1) Shrinking compared to what? The moment you want to do any serious work or gaming, you need a desktop (or a laptop, but a real PC in any case).
2) Ok, so there is expensive workstation available. It is a step forward I guess.
3) Call me when it is available and I can buy it in any normal computer shop.
Look, I hate the x86 architectur with a passion, having grown up with MS-DOS and the horrors of real mode. But the truth is that if I want to buy a computer right now, today, it is either a x86 PC or an Apple, and I have zero interest in Apple's closed ecosystem, so a PC it is.

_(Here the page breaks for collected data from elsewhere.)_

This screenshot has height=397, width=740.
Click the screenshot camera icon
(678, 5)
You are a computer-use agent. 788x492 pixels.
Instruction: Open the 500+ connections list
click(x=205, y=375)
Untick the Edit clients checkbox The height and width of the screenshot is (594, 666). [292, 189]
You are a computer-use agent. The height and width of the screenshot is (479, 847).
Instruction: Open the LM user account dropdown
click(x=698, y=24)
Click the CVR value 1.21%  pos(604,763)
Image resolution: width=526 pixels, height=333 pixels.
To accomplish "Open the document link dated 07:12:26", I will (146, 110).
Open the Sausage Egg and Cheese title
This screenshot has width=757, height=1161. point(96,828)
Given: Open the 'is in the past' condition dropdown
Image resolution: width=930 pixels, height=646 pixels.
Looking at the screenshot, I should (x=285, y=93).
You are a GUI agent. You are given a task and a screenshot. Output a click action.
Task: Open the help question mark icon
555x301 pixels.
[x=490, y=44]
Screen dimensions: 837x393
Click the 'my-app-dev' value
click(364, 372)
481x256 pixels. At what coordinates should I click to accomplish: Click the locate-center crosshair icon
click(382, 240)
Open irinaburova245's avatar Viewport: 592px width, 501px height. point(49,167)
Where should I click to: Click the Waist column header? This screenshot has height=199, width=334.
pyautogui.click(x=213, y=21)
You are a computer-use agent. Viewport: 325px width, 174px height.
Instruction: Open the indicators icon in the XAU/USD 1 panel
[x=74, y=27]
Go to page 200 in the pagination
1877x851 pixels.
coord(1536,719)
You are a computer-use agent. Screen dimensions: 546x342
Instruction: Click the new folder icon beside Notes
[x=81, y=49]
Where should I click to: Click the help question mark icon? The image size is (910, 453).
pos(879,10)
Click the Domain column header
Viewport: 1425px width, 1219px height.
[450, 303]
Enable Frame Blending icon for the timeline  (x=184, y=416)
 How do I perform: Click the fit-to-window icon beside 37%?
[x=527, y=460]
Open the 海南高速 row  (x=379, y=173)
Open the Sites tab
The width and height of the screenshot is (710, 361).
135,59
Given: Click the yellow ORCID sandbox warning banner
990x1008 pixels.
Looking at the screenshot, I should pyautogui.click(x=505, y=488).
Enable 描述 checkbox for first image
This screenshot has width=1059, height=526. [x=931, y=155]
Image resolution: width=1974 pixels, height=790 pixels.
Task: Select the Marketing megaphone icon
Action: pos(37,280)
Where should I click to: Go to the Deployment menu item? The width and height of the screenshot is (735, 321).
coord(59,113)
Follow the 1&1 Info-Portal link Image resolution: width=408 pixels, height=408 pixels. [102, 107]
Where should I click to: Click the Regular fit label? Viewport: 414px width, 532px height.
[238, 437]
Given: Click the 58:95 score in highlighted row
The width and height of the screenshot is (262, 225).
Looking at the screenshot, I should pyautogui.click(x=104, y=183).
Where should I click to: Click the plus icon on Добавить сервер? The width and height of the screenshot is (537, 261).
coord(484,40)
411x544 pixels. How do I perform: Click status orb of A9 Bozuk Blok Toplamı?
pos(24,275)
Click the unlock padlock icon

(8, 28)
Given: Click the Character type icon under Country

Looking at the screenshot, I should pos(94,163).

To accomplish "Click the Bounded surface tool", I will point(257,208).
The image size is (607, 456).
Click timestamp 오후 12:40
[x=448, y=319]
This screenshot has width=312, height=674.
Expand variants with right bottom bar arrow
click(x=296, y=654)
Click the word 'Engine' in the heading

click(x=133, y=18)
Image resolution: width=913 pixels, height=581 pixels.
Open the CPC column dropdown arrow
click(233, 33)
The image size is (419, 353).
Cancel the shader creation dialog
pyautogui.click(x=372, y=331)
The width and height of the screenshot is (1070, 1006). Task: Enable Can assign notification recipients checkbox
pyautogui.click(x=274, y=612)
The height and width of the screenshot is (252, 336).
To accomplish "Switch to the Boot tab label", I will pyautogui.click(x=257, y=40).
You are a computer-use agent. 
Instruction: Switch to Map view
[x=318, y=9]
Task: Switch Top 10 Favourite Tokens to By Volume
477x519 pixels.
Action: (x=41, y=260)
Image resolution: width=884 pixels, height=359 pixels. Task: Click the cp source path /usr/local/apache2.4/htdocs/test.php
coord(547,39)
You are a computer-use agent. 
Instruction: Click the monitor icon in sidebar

1) Shrinking compared to Mobile, GPU/AI, Non-x86-Server. Manufacturing only x86-CPU will not pay for the next fab anymore.
3) PM me your number.
The fact is just that x86-CPU gets less and less important in the overall picture. It's not shrinking in total volume but in relative volume and fabs get exponentially more expensive. If Intel can make it in this generation they can't finance the next generation making only their own CPUs. They missed the big growth markets. They lost Apple as a customer. They have no GPU and no mobile chip that matters. They invested billions and billions into technology that went nowhere. Now they have to ask TSMC already to manufacture competitive CPUs. The only way this could change if Apple and/or NVidia massively start buying future capacity at intel. But why would they?